=== WHAT YOU HAVE TO DO ===
Rewrite the lines below, changing "Smart invert colors" to "Classic invert colors" and leaving everything else untouched.

(Saved data entries)
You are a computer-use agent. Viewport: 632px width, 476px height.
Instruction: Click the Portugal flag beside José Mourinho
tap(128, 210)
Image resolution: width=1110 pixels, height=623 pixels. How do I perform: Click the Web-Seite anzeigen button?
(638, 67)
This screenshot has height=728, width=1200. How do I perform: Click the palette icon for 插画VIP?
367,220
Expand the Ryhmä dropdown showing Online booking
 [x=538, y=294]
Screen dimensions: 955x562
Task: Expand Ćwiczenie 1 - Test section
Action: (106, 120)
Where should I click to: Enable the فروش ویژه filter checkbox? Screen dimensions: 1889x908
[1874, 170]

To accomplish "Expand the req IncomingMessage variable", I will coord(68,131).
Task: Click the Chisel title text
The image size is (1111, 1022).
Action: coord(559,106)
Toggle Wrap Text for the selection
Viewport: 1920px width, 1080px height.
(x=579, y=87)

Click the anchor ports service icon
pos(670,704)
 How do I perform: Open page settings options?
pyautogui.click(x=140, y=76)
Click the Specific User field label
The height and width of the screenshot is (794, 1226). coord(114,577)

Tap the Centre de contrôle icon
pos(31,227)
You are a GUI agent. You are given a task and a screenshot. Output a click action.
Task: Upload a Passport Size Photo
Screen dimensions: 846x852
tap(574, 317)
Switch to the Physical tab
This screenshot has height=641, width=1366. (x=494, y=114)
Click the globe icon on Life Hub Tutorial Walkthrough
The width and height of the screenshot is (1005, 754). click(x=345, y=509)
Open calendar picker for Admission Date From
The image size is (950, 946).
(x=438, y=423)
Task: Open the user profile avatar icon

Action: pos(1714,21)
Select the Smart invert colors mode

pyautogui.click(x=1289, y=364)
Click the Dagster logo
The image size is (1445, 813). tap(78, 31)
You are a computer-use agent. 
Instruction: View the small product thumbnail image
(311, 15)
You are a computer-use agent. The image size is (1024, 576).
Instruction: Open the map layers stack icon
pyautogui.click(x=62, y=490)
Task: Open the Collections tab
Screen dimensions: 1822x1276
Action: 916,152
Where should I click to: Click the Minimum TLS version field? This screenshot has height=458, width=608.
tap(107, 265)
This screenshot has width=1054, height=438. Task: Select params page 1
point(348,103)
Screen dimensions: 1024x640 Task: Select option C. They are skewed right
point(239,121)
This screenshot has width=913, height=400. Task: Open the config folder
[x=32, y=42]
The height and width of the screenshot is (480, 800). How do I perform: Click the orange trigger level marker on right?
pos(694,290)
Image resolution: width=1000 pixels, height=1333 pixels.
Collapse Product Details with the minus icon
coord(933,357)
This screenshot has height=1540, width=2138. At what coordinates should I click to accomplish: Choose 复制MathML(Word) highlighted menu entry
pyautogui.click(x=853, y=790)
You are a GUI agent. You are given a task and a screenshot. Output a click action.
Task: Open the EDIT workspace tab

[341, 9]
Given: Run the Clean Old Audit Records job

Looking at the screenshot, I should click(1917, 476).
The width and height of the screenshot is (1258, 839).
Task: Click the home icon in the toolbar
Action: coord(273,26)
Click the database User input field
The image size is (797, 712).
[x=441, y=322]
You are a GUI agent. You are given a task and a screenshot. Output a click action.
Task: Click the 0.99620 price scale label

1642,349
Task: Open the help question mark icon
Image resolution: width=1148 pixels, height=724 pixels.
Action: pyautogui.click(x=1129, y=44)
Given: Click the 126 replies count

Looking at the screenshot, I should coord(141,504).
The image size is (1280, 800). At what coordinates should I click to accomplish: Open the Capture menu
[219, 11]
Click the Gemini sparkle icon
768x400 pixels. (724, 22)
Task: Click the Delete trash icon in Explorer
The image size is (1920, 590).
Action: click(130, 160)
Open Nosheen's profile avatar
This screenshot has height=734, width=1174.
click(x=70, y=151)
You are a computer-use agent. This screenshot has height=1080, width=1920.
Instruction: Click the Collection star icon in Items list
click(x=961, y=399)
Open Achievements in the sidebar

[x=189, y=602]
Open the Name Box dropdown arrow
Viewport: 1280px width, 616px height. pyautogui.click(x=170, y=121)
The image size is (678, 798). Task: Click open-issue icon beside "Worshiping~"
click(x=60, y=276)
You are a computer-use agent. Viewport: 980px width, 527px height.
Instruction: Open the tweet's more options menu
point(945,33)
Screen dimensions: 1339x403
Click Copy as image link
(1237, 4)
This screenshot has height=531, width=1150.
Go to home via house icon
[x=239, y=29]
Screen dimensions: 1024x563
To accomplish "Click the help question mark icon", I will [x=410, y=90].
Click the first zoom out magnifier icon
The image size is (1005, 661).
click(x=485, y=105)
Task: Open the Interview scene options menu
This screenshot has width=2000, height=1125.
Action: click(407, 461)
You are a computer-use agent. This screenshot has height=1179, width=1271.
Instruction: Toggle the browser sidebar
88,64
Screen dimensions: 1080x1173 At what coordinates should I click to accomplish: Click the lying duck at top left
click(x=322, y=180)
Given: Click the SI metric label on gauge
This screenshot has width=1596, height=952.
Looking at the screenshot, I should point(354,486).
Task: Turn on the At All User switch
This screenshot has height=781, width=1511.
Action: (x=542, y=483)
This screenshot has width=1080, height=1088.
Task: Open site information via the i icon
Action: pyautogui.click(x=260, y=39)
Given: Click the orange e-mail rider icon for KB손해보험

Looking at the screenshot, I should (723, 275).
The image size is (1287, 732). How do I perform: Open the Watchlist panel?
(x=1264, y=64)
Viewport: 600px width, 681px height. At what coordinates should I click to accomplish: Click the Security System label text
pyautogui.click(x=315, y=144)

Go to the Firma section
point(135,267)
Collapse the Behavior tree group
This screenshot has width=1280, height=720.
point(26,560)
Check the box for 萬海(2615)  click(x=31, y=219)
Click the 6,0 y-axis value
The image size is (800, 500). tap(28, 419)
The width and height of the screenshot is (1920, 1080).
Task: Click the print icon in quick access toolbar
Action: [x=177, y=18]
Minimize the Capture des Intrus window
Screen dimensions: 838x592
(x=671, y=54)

=== EXERCISE RESULT ===
You are a computer-use agent. Viewport: 632px width, 476px height.
Instruction: Click the Portugal flag beside José Mourinho
tap(128, 210)
Image resolution: width=1110 pixels, height=623 pixels. How do I perform: Click the Web-Seite anzeigen button?
(638, 67)
This screenshot has height=728, width=1200. How do I perform: Click the palette icon for 插画VIP?
367,220
Expand the Ryhmä dropdown showing Online booking
 [x=538, y=294]
Screen dimensions: 955x562
Task: Expand Ćwiczenie 1 - Test section
Action: (106, 120)
Where should I click to: Enable the فروش ویژه filter checkbox? Screen dimensions: 1889x908
[1874, 170]

To accomplish "Expand the req IncomingMessage variable", I will coord(68,131).
Task: Click the Chisel title text
The image size is (1111, 1022).
Action: coord(559,106)
Toggle Wrap Text for the selection
Viewport: 1920px width, 1080px height.
(x=579, y=87)

Click the anchor ports service icon
pos(670,704)
 How do I perform: Open page settings options?
pyautogui.click(x=140, y=76)
Click the Specific User field label
The height and width of the screenshot is (794, 1226). coord(114,577)

Tap the Centre de contrôle icon
pos(31,227)
You are a GUI agent. You are given a task and a screenshot. Output a click action.
Task: Upload a Passport Size Photo
Screen dimensions: 846x852
tap(574, 317)
Switch to the Physical tab
This screenshot has height=641, width=1366. (x=494, y=114)
Click the globe icon on Life Hub Tutorial Walkthrough
The width and height of the screenshot is (1005, 754). click(x=345, y=509)
Open calendar picker for Admission Date From
The image size is (950, 946).
(x=438, y=423)
Task: Open the user profile avatar icon

Action: pos(1714,21)
Select the Classic invert colors mode

pyautogui.click(x=1289, y=364)
Click the Dagster logo
The image size is (1445, 813). tap(78, 31)
You are a computer-use agent. 
Instruction: View the small product thumbnail image
(311, 15)
You are a computer-use agent. The image size is (1024, 576).
Instruction: Open the map layers stack icon
pyautogui.click(x=62, y=490)
Task: Open the Collections tab
Screen dimensions: 1822x1276
Action: 916,152
Where should I click to: Click the Minimum TLS version field? This screenshot has height=458, width=608.
tap(107, 265)
This screenshot has width=1054, height=438. Task: Select params page 1
point(348,103)
Screen dimensions: 1024x640 Task: Select option C. They are skewed right
point(239,121)
This screenshot has width=913, height=400. Task: Open the config folder
[x=32, y=42]
The height and width of the screenshot is (480, 800). How do I perform: Click the orange trigger level marker on right?
pos(694,290)
Image resolution: width=1000 pixels, height=1333 pixels.
Collapse Product Details with the minus icon
coord(933,357)
This screenshot has height=1540, width=2138. At what coordinates should I click to accomplish: Choose 复制MathML(Word) highlighted menu entry
pyautogui.click(x=853, y=790)
You are a GUI agent. You are given a task and a screenshot. Output a click action.
Task: Open the EDIT workspace tab

[341, 9]
Given: Run the Clean Old Audit Records job

Looking at the screenshot, I should click(1917, 476).
The width and height of the screenshot is (1258, 839).
Task: Click the home icon in the toolbar
Action: coord(273,26)
Click the database User input field
The image size is (797, 712).
[x=441, y=322]
You are a GUI agent. You are given a task and a screenshot. Output a click action.
Task: Click the 0.99620 price scale label

1642,349
Task: Open the help question mark icon
Image resolution: width=1148 pixels, height=724 pixels.
Action: pyautogui.click(x=1129, y=44)
Given: Click the 126 replies count

Looking at the screenshot, I should coord(141,504).
The image size is (1280, 800). At what coordinates should I click to accomplish: Open the Capture menu
[219, 11]
Click the Gemini sparkle icon
768x400 pixels. (724, 22)
Task: Click the Delete trash icon in Explorer
The image size is (1920, 590).
Action: click(130, 160)
Open Nosheen's profile avatar
This screenshot has height=734, width=1174.
click(x=70, y=151)
You are a computer-use agent. This screenshot has height=1080, width=1920.
Instruction: Click the Collection star icon in Items list
click(x=961, y=399)
Open Achievements in the sidebar

[x=189, y=602]
Open the Name Box dropdown arrow
Viewport: 1280px width, 616px height. pyautogui.click(x=170, y=121)
The image size is (678, 798). Task: Click open-issue icon beside "Worshiping~"
click(x=60, y=276)
You are a computer-use agent. Viewport: 980px width, 527px height.
Instruction: Open the tweet's more options menu
point(945,33)
Screen dimensions: 1339x403
Click Copy as image link
(1237, 4)
This screenshot has height=531, width=1150.
Go to home via house icon
[x=239, y=29]
Screen dimensions: 1024x563
To accomplish "Click the help question mark icon", I will [x=410, y=90].
Click the first zoom out magnifier icon
The image size is (1005, 661).
click(x=485, y=105)
Task: Open the Interview scene options menu
This screenshot has width=2000, height=1125.
Action: click(407, 461)
You are a computer-use agent. This screenshot has height=1179, width=1271.
Instruction: Toggle the browser sidebar
88,64
Screen dimensions: 1080x1173 At what coordinates should I click to accomplish: Click the lying duck at top left
click(x=322, y=180)
Given: Click the SI metric label on gauge
This screenshot has width=1596, height=952.
Looking at the screenshot, I should point(354,486).
Task: Turn on the At All User switch
This screenshot has height=781, width=1511.
Action: (x=542, y=483)
This screenshot has width=1080, height=1088.
Task: Open site information via the i icon
Action: pyautogui.click(x=260, y=39)
Given: Click the orange e-mail rider icon for KB손해보험

Looking at the screenshot, I should (723, 275).
The image size is (1287, 732). How do I perform: Open the Watchlist panel?
(x=1264, y=64)
Viewport: 600px width, 681px height. At what coordinates should I click to accomplish: Click the Security System label text
pyautogui.click(x=315, y=144)

Go to the Firma section
point(135,267)
Collapse the Behavior tree group
This screenshot has width=1280, height=720.
point(26,560)
Check the box for 萬海(2615)  click(x=31, y=219)
Click the 6,0 y-axis value
The image size is (800, 500). tap(28, 419)
The width and height of the screenshot is (1920, 1080).
Task: Click the print icon in quick access toolbar
Action: [x=177, y=18]
Minimize the Capture des Intrus window
Screen dimensions: 838x592
(x=671, y=54)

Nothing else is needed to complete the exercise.